Immunotherapy for synuclein in Parkinson's disease

Abstract

Progressive accumulation of α-synuclein (α-syn) has been associated with Parkinson's Disease (PD) and Dementia with Lewy Body (DLB). The mechanisms through which α-syn leads to neurodegeneration are not completely clear; however, formation of various oligomeric species have been proposed to play a role. Antibody therapy has shown effectiveness at reducing α-syn accumulation in the CNS. Both active and passive immunization strategies have been utilized in animal models and human patients to alleviate the effects of toxic protein aggregation associated with various neurodegenerative diseases. Initial immunotherapeutic studies showed that vaccination with full-length human α-syn protein in α-syn tg mouse models of DLB decreased accumulation of aggregated α-syn and reduced neurodegeneration.

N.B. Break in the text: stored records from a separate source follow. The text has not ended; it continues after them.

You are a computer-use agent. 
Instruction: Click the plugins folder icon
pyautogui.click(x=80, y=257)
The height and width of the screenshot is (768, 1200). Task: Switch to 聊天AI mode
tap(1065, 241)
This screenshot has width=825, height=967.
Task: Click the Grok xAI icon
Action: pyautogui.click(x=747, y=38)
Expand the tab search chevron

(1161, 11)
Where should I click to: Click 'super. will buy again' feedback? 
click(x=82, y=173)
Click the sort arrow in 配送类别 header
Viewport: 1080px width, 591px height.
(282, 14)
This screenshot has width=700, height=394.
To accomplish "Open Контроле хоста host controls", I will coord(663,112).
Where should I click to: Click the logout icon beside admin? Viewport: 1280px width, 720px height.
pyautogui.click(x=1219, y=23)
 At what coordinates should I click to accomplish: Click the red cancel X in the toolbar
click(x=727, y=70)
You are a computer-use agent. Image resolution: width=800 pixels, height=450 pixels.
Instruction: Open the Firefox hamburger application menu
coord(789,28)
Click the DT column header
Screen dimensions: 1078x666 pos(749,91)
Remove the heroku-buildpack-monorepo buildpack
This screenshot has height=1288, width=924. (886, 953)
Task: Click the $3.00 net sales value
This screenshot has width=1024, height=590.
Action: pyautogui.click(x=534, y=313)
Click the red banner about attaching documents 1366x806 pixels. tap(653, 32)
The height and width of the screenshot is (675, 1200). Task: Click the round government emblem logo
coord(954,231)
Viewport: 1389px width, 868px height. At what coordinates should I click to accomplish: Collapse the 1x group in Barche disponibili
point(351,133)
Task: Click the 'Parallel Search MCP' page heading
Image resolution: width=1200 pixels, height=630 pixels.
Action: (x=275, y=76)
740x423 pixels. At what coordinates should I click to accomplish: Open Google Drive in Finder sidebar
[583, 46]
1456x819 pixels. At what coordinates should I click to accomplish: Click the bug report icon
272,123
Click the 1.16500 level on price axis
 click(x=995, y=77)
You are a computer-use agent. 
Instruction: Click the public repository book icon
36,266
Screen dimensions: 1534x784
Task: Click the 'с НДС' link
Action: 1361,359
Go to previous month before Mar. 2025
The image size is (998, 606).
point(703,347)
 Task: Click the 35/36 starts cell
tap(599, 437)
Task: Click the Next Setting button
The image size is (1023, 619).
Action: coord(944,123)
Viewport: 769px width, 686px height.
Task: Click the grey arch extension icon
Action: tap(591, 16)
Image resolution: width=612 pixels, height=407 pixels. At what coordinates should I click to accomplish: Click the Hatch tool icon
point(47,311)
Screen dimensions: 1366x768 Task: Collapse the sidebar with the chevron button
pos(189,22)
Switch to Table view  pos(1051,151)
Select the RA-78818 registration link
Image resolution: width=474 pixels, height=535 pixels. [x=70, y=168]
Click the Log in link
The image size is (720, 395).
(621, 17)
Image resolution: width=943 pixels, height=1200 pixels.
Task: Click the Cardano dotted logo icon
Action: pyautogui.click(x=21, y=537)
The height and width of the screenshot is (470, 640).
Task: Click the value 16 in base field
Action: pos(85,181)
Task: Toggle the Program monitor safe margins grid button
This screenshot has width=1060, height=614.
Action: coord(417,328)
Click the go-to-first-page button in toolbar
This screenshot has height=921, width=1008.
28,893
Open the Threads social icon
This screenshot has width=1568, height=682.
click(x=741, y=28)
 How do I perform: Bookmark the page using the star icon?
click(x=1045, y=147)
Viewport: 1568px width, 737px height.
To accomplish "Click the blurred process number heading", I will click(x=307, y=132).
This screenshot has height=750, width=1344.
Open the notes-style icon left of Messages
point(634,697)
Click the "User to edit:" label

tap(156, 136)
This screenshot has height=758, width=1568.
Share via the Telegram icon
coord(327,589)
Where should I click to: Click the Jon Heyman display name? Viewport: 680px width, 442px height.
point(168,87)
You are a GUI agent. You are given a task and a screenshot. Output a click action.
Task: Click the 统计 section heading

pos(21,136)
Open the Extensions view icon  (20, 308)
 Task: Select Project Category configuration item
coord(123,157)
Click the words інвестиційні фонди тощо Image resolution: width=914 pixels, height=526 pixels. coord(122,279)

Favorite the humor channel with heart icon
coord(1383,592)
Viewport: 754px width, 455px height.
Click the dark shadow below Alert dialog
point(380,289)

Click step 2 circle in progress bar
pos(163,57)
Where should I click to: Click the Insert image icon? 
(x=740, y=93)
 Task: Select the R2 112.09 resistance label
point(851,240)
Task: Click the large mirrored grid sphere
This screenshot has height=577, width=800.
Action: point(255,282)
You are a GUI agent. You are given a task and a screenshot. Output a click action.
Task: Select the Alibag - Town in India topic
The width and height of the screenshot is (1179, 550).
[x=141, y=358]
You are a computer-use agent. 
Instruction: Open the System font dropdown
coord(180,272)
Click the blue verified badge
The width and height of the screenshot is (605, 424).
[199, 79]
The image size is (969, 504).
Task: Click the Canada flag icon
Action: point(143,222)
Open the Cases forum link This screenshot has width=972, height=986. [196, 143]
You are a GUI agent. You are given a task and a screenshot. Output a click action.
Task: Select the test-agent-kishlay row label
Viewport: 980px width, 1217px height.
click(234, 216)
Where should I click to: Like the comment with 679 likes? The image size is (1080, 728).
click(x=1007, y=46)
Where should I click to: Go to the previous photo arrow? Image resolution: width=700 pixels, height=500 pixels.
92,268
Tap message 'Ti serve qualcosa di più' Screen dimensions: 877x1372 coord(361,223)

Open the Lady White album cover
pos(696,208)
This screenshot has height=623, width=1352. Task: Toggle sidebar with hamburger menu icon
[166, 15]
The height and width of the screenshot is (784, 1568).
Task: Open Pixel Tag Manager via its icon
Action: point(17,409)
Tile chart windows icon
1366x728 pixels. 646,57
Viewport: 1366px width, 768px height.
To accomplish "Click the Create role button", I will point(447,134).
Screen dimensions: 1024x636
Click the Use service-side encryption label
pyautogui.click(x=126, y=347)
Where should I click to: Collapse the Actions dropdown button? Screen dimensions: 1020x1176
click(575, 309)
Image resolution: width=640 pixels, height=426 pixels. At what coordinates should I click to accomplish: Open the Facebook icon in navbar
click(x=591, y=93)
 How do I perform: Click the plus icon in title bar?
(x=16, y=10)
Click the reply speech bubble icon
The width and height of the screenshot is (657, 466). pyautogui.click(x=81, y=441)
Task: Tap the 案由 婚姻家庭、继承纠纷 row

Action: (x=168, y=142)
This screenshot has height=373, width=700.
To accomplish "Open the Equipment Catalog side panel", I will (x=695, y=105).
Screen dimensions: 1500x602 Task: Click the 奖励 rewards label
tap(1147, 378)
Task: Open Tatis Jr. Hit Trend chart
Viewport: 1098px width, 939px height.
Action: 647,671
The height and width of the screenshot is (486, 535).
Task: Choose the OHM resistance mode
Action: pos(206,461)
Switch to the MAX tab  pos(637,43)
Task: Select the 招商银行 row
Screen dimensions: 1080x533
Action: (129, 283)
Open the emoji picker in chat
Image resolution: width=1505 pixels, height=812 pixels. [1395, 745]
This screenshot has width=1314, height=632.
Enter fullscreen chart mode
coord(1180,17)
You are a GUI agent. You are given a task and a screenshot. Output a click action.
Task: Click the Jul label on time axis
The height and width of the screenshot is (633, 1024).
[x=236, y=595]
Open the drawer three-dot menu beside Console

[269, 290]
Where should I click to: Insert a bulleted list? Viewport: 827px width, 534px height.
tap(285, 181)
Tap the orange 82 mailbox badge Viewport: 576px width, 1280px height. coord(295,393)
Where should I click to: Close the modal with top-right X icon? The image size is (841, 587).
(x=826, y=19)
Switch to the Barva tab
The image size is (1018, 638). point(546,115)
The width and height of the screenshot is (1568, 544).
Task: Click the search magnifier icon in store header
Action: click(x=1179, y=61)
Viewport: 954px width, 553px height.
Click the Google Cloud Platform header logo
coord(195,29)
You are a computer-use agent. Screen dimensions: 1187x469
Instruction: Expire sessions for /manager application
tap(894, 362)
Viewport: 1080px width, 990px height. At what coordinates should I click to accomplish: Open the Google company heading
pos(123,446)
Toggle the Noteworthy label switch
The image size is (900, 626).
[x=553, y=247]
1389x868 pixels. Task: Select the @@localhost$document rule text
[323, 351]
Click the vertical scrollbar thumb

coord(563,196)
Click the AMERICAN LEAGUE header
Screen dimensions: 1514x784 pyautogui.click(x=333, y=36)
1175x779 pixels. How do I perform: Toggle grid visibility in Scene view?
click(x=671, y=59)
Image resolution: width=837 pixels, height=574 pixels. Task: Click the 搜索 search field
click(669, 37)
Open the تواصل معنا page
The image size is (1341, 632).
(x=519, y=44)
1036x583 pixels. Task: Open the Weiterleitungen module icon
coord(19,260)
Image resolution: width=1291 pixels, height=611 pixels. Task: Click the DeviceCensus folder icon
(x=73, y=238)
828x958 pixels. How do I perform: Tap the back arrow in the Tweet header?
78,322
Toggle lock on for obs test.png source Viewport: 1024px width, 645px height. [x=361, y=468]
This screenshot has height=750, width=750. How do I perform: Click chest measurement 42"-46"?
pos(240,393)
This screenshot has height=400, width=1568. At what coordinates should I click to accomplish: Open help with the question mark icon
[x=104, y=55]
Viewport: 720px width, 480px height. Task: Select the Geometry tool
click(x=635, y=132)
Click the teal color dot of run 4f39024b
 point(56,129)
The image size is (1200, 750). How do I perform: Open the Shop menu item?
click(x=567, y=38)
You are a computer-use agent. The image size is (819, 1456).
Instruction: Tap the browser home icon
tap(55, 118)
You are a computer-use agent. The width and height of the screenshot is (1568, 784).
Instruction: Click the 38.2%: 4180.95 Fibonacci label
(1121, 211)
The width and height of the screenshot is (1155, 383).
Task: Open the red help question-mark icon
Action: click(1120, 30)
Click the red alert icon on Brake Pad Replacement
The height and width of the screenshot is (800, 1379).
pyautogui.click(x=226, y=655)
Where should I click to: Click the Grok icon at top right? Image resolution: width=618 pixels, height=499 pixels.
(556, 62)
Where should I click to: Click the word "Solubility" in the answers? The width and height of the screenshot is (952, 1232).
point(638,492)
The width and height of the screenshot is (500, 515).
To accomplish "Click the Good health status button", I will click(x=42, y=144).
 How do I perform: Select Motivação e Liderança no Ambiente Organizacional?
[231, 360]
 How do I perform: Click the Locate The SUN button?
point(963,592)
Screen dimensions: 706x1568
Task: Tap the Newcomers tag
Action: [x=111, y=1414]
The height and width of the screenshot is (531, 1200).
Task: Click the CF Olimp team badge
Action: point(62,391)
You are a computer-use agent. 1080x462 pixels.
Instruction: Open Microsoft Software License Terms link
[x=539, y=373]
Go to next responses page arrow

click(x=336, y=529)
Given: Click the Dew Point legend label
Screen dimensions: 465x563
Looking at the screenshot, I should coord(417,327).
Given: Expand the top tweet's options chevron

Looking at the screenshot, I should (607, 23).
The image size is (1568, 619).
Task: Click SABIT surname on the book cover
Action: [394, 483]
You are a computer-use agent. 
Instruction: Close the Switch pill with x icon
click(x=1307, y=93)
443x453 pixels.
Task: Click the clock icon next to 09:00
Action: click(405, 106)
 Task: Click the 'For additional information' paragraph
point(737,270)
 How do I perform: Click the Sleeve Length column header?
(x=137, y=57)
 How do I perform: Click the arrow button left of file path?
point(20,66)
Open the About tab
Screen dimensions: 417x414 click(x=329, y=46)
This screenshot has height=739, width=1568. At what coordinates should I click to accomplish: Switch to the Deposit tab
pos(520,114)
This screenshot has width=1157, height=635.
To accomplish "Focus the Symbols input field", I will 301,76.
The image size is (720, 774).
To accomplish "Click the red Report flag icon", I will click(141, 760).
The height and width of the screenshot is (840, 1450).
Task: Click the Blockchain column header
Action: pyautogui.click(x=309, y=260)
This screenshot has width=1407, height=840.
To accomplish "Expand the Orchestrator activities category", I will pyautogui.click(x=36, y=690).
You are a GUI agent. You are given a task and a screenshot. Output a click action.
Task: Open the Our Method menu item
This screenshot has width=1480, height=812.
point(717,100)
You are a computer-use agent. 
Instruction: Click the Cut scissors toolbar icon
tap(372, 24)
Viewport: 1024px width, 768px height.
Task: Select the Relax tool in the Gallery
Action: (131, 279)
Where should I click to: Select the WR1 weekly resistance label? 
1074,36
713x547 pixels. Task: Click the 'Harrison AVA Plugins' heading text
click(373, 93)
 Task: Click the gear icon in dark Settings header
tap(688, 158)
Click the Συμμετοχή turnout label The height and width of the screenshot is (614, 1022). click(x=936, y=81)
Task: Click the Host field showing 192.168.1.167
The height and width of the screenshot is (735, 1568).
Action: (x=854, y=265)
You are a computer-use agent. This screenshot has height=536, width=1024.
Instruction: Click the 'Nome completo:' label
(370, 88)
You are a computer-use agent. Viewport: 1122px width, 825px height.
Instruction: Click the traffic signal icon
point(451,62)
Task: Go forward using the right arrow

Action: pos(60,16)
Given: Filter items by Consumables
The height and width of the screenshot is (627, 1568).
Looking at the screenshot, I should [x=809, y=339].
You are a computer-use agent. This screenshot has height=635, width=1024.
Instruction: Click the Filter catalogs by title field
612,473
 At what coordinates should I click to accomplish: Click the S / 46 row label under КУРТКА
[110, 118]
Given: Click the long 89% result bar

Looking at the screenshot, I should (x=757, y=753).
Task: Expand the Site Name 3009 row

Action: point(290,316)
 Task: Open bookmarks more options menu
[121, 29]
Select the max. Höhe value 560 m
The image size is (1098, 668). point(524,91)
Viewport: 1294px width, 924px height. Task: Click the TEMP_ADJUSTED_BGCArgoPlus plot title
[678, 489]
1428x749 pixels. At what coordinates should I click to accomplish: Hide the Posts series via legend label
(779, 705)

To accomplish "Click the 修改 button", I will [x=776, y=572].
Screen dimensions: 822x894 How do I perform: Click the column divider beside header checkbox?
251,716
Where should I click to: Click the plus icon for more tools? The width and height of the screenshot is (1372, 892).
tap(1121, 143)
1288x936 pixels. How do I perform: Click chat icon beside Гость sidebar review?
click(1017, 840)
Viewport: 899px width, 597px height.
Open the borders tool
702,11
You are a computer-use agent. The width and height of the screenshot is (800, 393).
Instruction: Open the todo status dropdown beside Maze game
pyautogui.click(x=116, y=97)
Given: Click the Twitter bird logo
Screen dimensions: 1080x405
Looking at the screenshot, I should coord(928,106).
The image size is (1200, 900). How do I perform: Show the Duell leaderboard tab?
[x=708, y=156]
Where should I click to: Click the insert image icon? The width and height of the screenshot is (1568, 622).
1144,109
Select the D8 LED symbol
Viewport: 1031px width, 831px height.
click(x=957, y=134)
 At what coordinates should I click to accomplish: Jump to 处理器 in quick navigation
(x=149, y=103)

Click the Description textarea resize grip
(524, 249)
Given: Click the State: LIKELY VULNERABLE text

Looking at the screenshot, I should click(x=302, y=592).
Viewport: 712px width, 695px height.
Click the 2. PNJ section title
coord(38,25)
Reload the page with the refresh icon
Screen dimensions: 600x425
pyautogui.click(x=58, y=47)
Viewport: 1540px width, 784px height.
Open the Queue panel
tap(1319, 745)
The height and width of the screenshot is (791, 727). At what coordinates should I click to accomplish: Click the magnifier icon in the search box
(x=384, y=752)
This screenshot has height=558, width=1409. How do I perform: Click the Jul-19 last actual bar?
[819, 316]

Likewise, passive immunization with antibodies against α-syn reduced memory and neurodegenerative deficits by promoting clearance of α-syn via autophagy or microglia-dependent degradation. Furthermore, immunization to certain epitopes of α-syn also reduce α-syn propagation to glial and neuronal cells. We and others have also investigated the use of conformation specific antibodies that recognize only oligomeric versus monomeric or fibrilar α-syn. To date, immunotherapeutic approaches suggest a viable therapeutic approach for the treatment of neurodegenerative diseases that progress with the accumulation and prion-like propagation of toxic protein aggregates.